Insurance big bang to fire up UK investment: Chancellor moves to free sector from its EU shackles

Billions of pounds could be unleashed to invest in Britain as the Chancellor moves to free the insurance sector from its EU shackles.

In documents published alongside the Autumn Statement, Jeremy Hunt confirmed he would push ahead with reforming complex regulations known as Solvency II.

Insurers said the 2016 rules, which dictate how much capital they must hold to cover potential losses and where that money could be invested, were too cumbersome, discouraging them from investing in projects such as wind farms, and instead forcing them to put money into ‘safer’ but lower-yielding assets such as bonds.

In an effort to rally the City behind his Autumn Statement, the Chancellor invoked the ‘Big Bang’ wave of deregulation kicked off by his 1980s predecessor Nigel Lawson

Now the Treasury will reduce the ‘risk margin buffer’ by 65 per cent for life insurers and 30 per cent for general insurers. 

But it overruled the Bank of England’s suggestions that the ‘matching adjustment’, which hands a benefit to life insurers who invest in assets which pay out at the right time to cover future liabilities, be tightened.

During the long discussions over Solvency II reform, the Bank has been worried that making the matching adjustment too generous could leave insurers and their customers more vulnerable in the event of a downturn.

In an effort to rally the City behind his Autumn Statement, Hunt invoked the ‘Big Bang’ wave of deregulation kicked off by his 1980s predecessor Nigel Lawson.

Hunt said: ‘Nigel Lawson’s Big Bang inspires us today but nearly 40 years on we must stay true to its mission to make the UK the world’s most innovative and competitive global financial centre.’

He said the Solvency II reform would ‘unlock tens of billions of pounds of investment for our growth-enhancing industries’.

Amanda Blanc, the boss of Aviva, said: ‘This is a very welcome boost for investment. 

We estimate reforms to Solvency II will allow Aviva to invest at least £25billion over the next ten years across the UK, including in critical areas such as social housing, schools, hospitals and green energy projects.’
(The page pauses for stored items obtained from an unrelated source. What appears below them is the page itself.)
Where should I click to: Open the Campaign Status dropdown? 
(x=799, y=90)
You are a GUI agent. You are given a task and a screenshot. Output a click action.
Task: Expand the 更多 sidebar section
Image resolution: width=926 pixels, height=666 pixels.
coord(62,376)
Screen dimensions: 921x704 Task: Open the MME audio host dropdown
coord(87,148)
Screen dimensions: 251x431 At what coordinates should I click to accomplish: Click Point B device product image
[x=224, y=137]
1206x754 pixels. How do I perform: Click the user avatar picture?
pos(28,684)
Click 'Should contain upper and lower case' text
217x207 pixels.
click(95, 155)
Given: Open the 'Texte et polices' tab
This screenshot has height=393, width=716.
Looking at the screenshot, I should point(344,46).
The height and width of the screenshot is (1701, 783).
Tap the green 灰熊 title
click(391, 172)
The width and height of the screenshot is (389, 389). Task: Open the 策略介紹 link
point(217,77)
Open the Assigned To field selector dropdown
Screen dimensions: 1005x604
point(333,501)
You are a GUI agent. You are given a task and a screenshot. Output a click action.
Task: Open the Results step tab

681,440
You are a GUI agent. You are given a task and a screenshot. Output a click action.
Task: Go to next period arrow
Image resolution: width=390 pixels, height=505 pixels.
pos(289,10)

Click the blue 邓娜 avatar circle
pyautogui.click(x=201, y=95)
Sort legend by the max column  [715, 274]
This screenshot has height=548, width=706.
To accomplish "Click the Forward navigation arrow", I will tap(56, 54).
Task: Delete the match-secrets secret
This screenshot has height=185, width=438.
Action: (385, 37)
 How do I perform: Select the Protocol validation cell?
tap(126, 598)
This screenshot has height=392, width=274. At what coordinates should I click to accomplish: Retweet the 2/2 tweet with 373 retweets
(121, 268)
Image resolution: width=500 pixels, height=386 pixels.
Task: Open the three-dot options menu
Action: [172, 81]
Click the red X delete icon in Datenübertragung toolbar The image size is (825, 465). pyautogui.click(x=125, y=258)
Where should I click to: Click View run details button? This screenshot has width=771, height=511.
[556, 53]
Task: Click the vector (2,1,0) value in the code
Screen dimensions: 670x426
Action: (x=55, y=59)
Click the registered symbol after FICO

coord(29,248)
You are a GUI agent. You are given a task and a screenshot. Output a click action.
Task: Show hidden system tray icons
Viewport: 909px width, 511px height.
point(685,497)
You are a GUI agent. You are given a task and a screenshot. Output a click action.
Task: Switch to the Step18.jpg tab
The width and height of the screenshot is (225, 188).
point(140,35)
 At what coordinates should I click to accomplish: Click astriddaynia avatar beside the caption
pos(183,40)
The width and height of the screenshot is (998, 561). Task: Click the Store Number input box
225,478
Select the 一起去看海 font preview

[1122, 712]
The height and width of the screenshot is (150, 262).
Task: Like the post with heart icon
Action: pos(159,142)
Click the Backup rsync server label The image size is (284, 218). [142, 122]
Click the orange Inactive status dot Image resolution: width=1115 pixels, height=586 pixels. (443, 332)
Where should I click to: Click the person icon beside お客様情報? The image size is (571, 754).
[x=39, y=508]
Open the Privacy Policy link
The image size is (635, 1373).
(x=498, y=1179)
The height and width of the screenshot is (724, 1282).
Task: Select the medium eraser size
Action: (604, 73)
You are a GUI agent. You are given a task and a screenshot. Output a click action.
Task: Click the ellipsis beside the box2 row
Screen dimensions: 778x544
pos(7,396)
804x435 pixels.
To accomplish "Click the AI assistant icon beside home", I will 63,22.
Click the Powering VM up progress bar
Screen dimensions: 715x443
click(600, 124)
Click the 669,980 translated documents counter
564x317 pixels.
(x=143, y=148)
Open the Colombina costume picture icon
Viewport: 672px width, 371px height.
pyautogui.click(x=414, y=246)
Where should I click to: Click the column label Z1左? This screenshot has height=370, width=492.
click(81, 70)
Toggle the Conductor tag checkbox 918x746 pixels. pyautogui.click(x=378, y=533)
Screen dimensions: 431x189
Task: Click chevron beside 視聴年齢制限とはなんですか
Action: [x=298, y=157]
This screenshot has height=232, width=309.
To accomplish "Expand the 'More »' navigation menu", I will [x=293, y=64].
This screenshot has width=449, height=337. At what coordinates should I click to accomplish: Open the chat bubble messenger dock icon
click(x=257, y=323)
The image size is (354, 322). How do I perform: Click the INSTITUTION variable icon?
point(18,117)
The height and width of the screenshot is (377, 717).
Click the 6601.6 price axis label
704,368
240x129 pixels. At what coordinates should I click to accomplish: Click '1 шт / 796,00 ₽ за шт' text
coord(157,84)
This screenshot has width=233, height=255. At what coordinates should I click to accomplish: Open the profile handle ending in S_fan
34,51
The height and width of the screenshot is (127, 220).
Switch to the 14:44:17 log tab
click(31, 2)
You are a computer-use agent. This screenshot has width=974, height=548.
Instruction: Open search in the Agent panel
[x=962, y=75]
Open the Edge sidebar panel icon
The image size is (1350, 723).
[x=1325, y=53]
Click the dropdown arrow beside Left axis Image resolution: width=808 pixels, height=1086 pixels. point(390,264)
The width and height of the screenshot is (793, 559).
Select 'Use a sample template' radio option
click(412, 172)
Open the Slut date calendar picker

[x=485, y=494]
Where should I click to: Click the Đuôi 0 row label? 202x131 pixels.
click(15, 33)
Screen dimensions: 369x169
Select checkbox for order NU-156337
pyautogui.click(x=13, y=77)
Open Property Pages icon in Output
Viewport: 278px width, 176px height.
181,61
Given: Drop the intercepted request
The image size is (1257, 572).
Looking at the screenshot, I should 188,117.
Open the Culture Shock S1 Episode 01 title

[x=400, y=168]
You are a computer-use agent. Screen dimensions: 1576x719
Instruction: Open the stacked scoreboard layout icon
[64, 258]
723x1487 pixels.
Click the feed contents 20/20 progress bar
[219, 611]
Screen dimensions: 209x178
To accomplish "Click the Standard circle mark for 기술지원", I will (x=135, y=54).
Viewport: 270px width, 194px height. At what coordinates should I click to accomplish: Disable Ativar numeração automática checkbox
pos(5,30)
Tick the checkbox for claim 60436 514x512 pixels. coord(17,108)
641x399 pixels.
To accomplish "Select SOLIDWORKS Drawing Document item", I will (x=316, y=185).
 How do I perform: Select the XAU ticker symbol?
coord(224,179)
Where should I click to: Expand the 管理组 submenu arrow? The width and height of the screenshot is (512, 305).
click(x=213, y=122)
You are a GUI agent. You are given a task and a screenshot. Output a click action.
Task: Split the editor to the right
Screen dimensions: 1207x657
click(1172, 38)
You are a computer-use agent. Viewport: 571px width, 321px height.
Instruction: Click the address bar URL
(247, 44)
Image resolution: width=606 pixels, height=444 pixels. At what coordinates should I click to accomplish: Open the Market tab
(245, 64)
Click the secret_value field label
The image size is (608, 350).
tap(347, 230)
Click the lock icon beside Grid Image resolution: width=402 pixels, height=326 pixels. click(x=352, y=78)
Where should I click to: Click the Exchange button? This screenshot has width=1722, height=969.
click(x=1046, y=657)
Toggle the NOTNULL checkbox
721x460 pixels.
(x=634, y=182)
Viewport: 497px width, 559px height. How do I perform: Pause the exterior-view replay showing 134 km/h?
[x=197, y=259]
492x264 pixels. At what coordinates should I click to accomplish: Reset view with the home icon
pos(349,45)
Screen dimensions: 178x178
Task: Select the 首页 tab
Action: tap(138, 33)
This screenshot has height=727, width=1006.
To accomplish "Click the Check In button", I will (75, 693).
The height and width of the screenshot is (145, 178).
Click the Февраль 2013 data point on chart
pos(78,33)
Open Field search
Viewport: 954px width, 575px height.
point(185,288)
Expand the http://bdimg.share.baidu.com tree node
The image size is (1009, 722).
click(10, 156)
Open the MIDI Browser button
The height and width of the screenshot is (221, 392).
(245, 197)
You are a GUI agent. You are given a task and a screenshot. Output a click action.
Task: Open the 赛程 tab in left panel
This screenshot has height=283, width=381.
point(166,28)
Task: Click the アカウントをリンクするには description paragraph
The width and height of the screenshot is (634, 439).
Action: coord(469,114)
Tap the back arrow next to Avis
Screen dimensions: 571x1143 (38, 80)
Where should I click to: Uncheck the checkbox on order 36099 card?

Loic Bellettre, a partner at accountant EY, said the decision to overrule the Bank on the matching adjustment would be ‘a relief for annuity firms particularly, which would otherwise have faced significant increases and volatility in the level of capital required’.

The Bank of England’s Prudential Regulation Authority (PRA) said that it ‘supports the Government’s goal of promoting growth and productive investment, and has a primary duty to protect insurance policyholders’.

Following the commitment to reform Solvency II, the PRA said the ‘key decisions will now be for Parliament’.